### Task goal:
Below are records with pictures; copy word for word only the lines between the line with "Task: Click the chevron" and the line with "The width and", inclusive, and drop the pictures.

### Provided data:

******

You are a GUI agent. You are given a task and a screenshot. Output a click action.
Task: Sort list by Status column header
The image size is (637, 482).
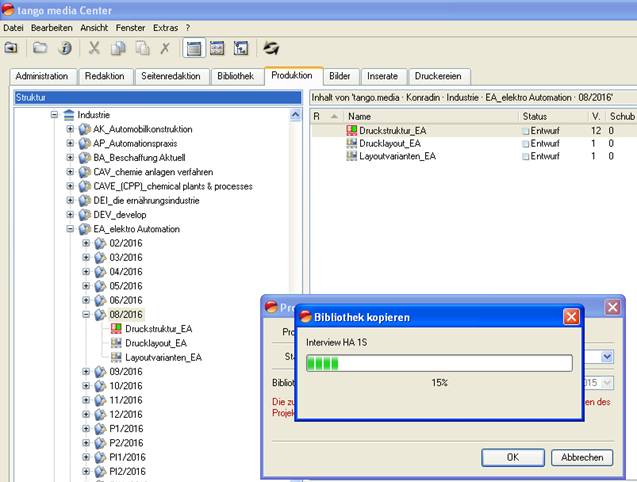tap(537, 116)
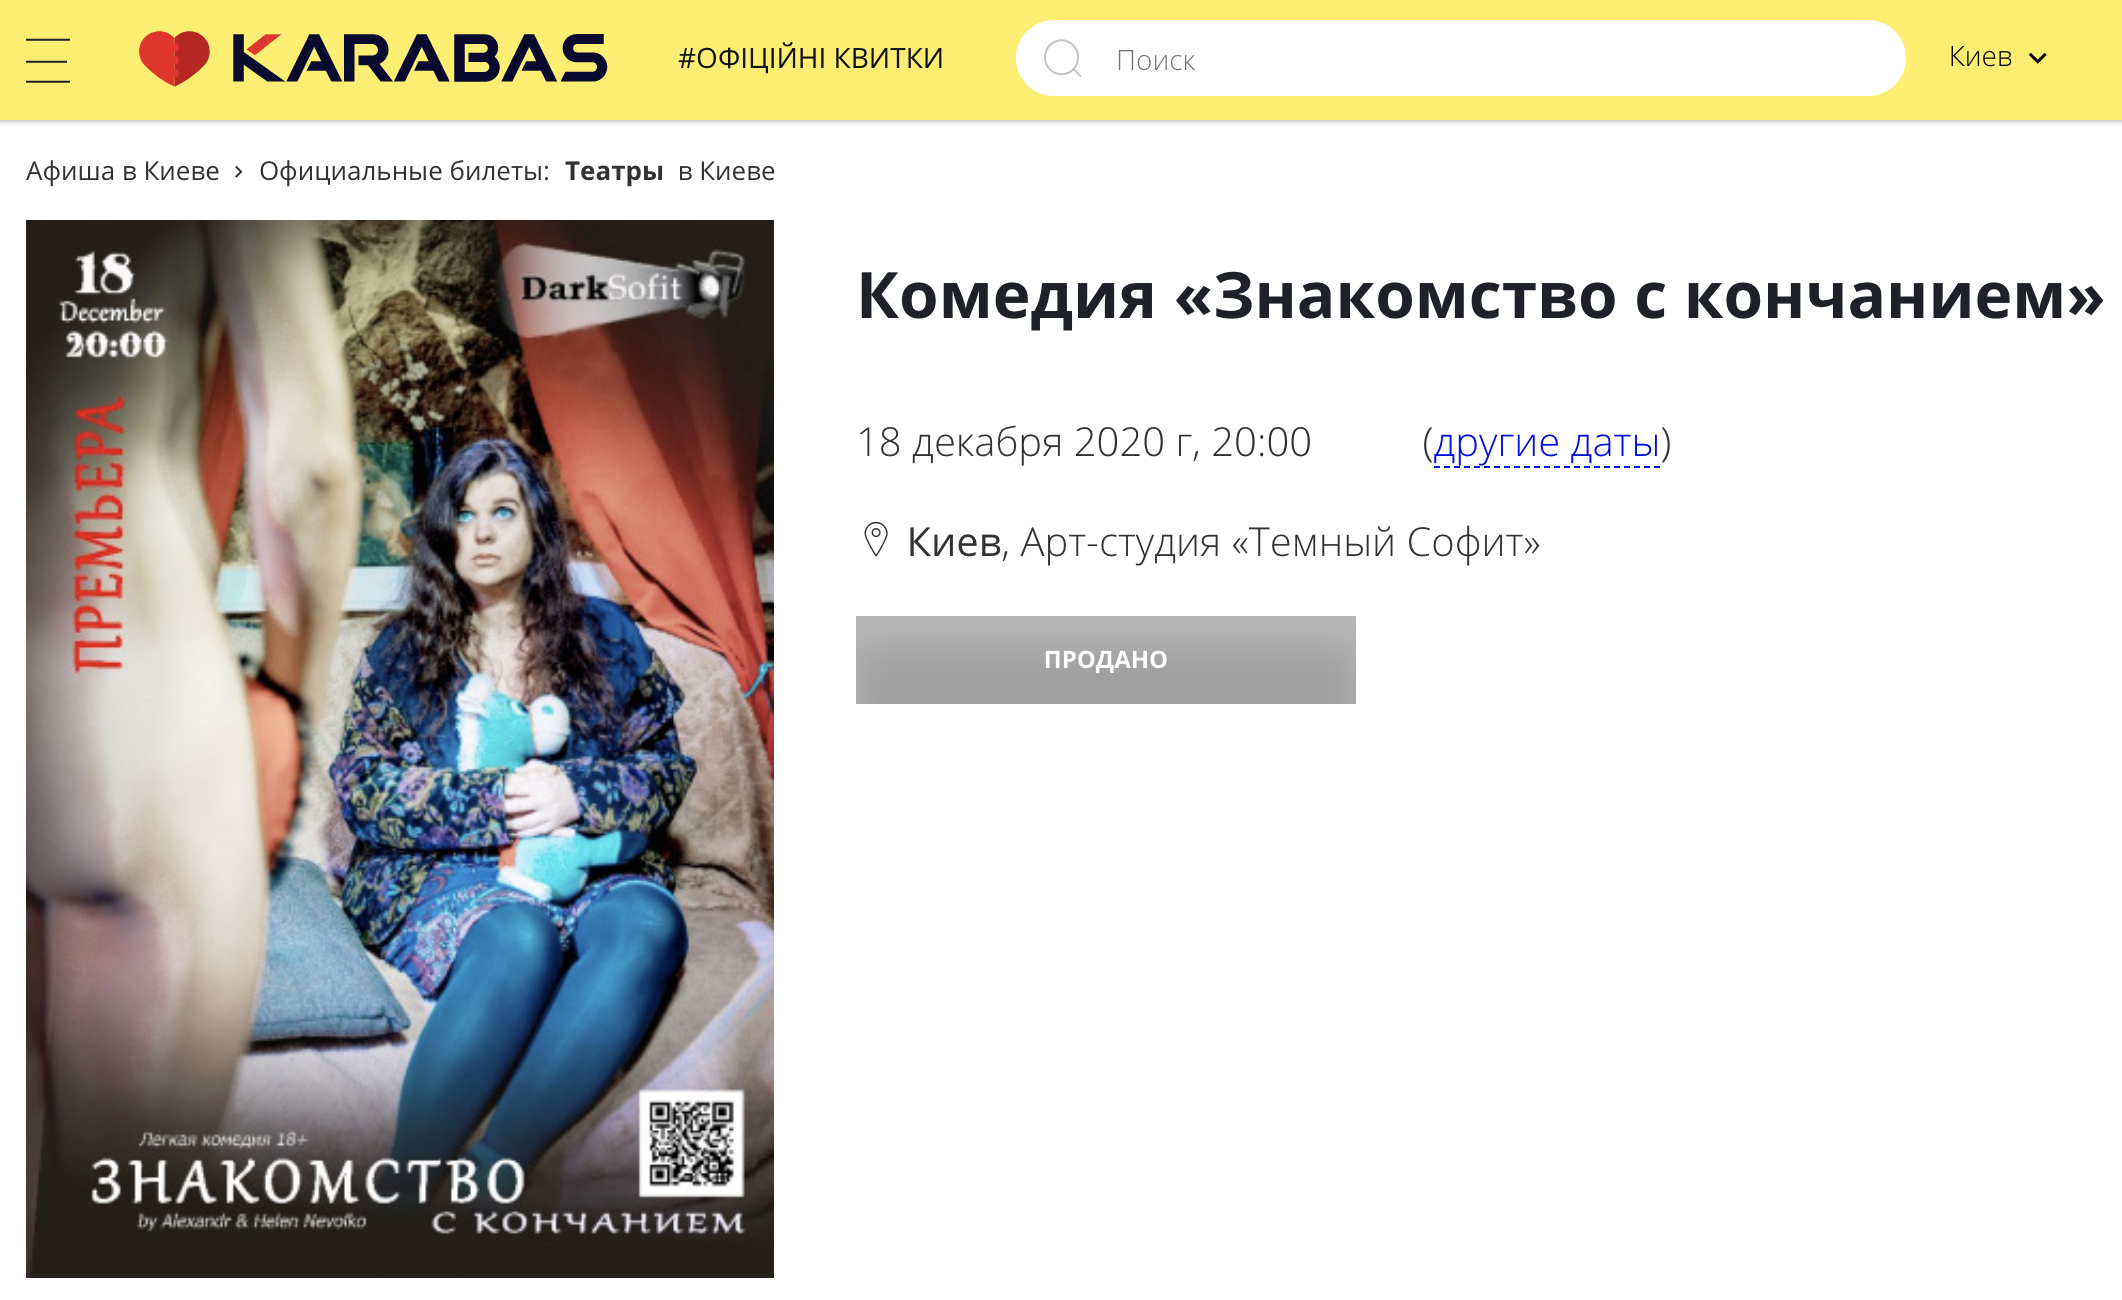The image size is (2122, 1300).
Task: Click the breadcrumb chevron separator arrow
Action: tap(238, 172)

******

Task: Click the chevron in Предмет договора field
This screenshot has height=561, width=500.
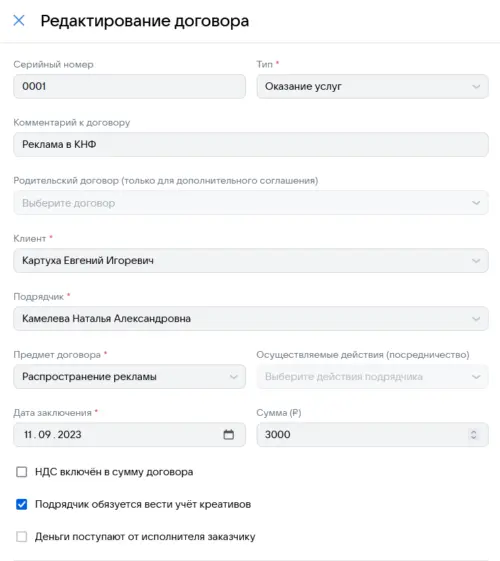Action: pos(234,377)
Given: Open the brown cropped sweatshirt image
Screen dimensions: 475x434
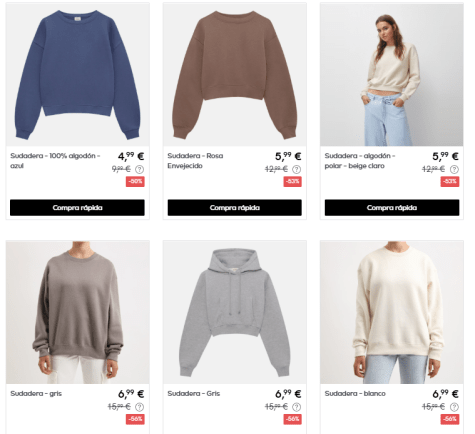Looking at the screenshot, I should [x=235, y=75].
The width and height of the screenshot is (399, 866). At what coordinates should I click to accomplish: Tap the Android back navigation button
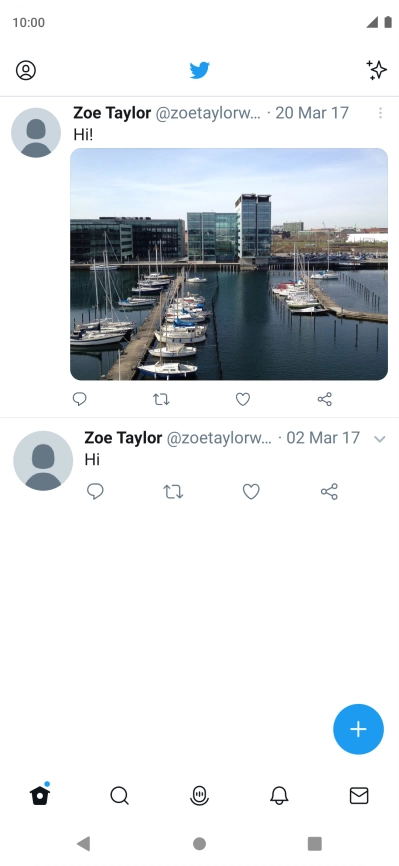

******

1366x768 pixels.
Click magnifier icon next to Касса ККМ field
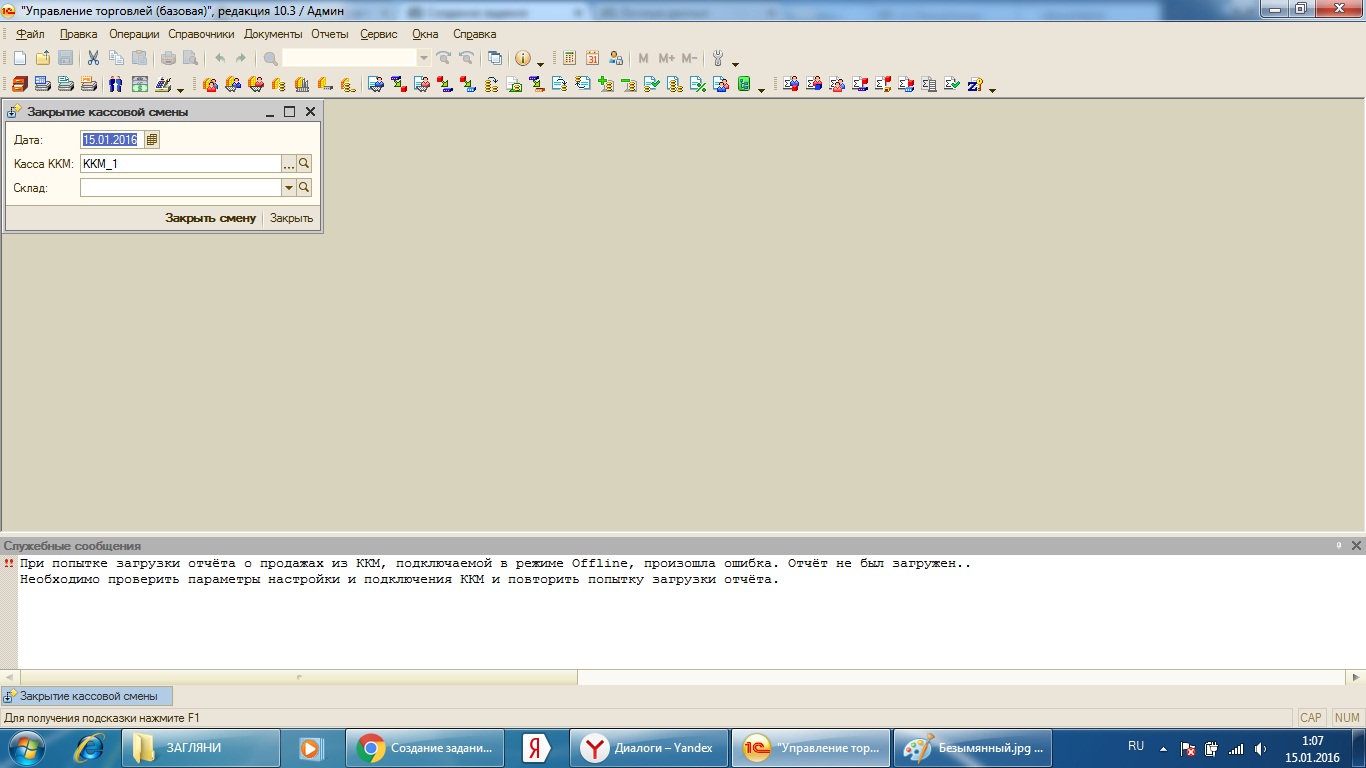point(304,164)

******

### Answer below:
Task: Click the chevron in Предмет договора field
This screenshot has height=561, width=500.
Action: pos(234,377)
Given: Open the brown cropped sweatshirt image
Screen dimensions: 475x434
Looking at the screenshot, I should [x=235, y=75].
The width and height of the screenshot is (399, 866). At what coordinates should I click to accomplish: Tap the Android back navigation button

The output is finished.